#### Input for this task ####

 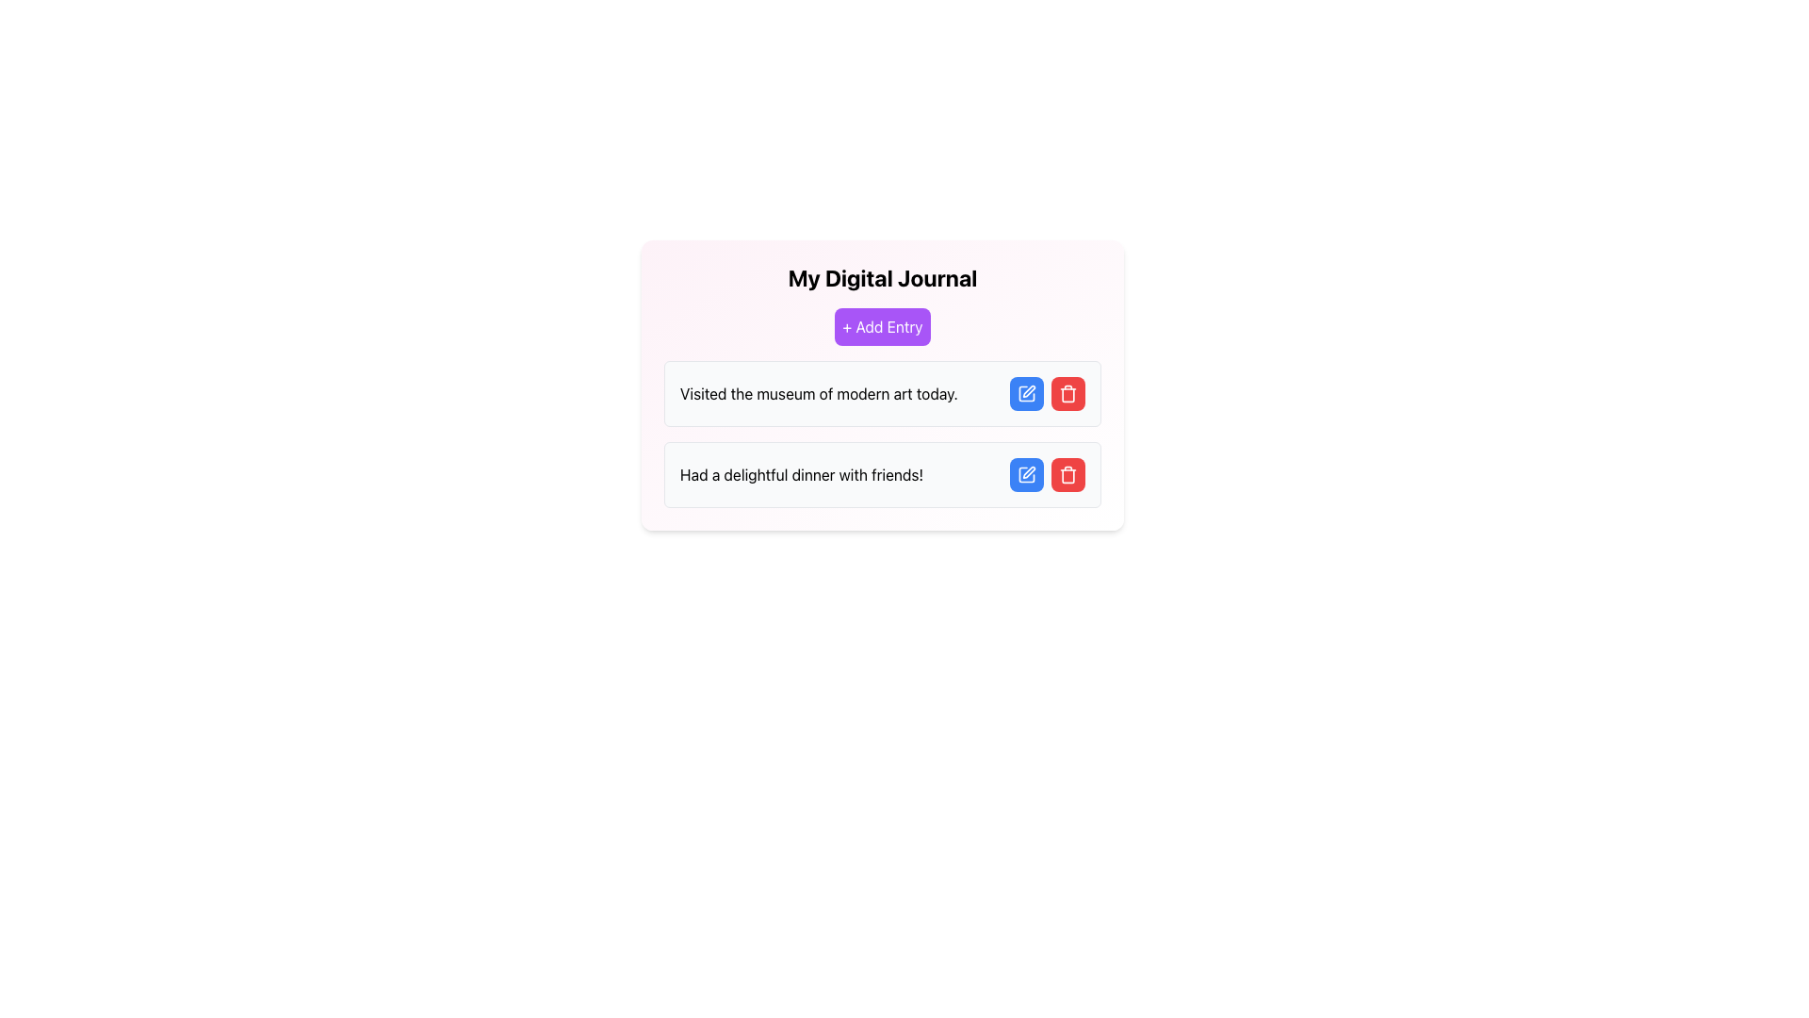 I want to click on the button located below the header text 'My Digital Journal' to change its background color, so click(x=881, y=326).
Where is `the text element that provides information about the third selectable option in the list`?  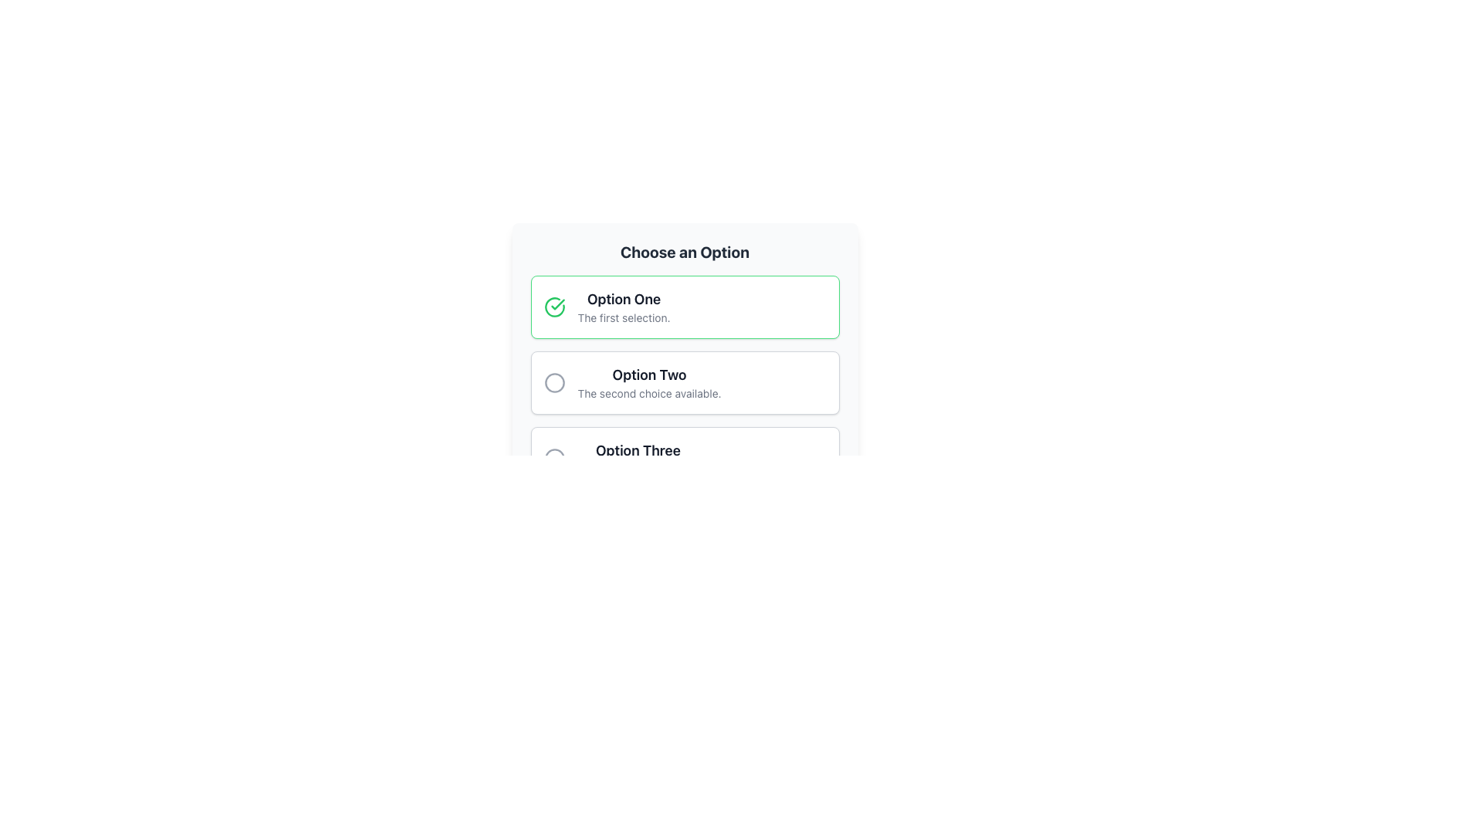
the text element that provides information about the third selectable option in the list is located at coordinates (638, 458).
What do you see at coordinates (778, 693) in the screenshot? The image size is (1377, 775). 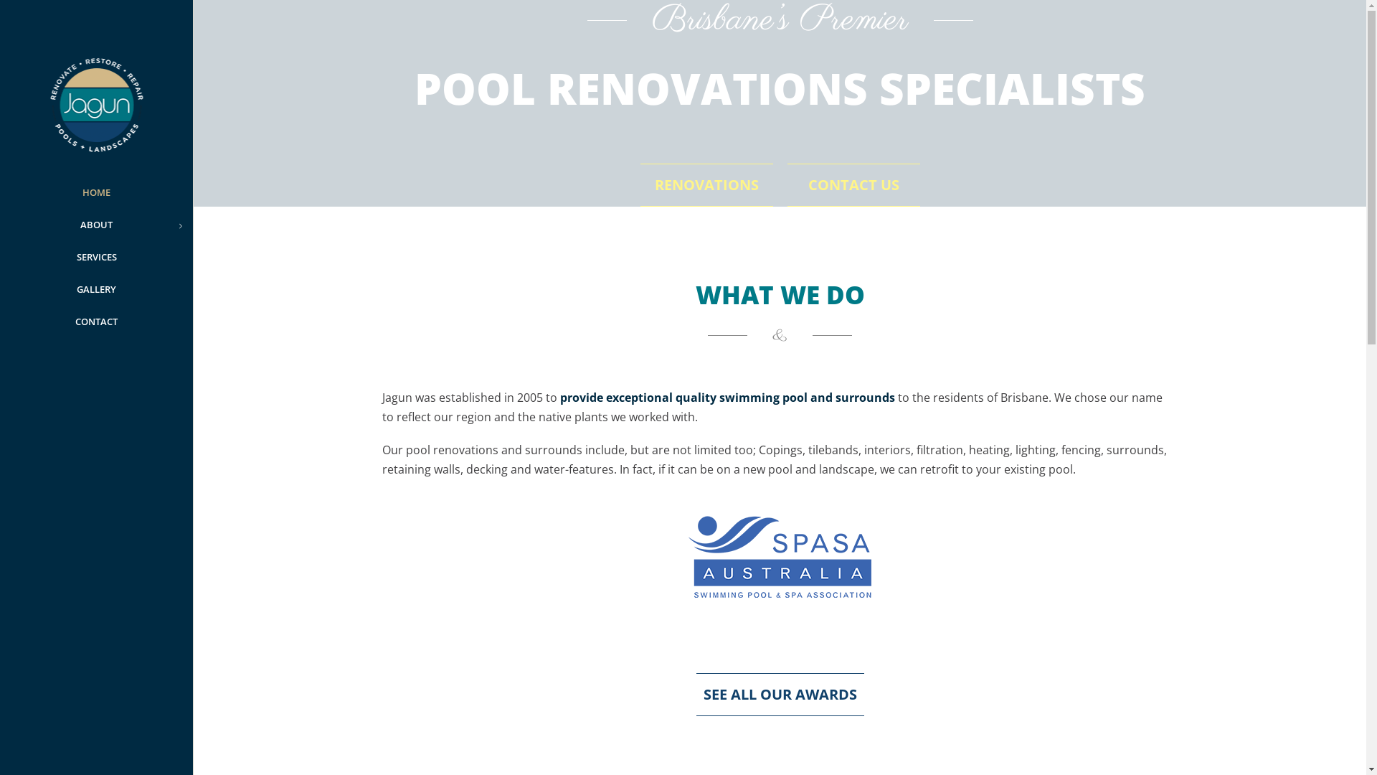 I see `'SEE ALL OUR AWARDS'` at bounding box center [778, 693].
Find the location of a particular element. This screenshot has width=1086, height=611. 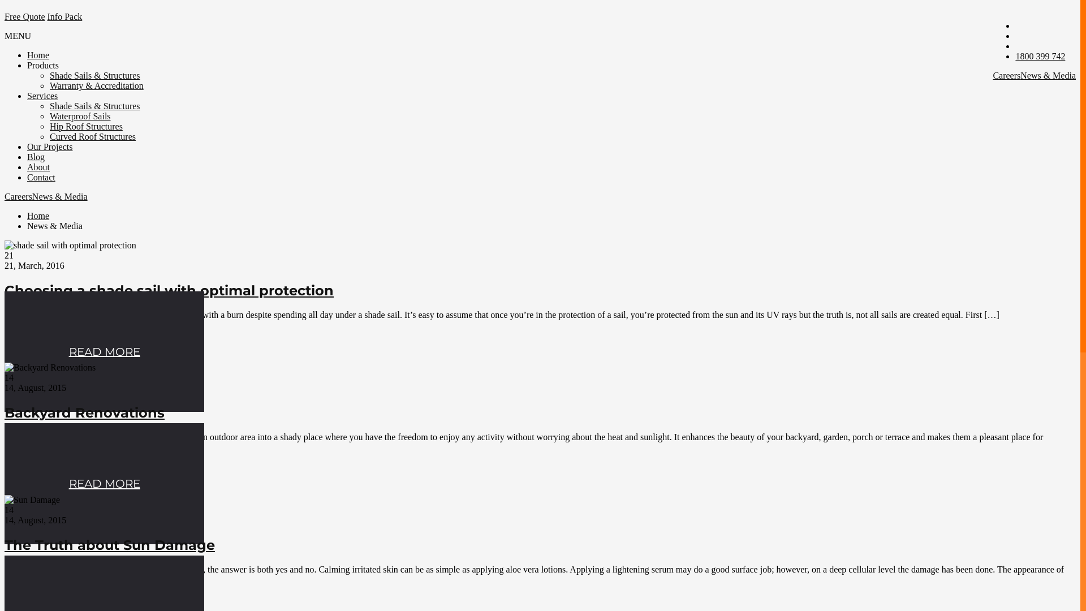

'Home' is located at coordinates (38, 55).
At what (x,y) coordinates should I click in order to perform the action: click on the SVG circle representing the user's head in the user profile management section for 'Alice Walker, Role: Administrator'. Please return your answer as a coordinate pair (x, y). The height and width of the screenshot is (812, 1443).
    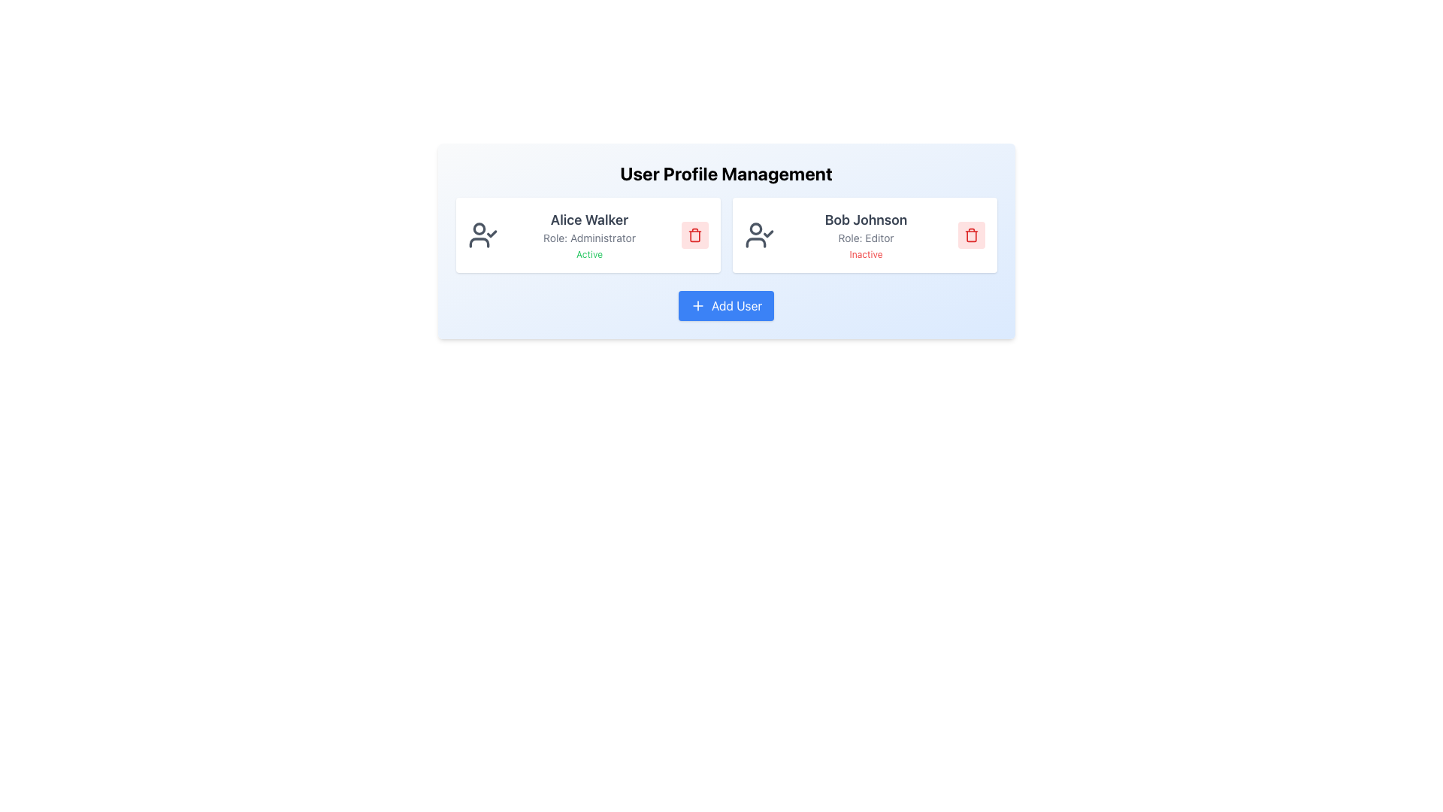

####

Exercise aim: Reproduce word for word the material starting at the line that contains "Find the location" and ending at the end of the material. Leave out the pictures.

Exercise output:
Find the location of a particular element. This screenshot has width=1086, height=611. 

'Home' is located at coordinates (38, 55).
At what (x,y) coordinates should I click in order to perform the action: click on the SVG circle representing the user's head in the user profile management section for 'Alice Walker, Role: Administrator'. Please return your answer as a coordinate pair (x, y). The height and width of the screenshot is (812, 1443).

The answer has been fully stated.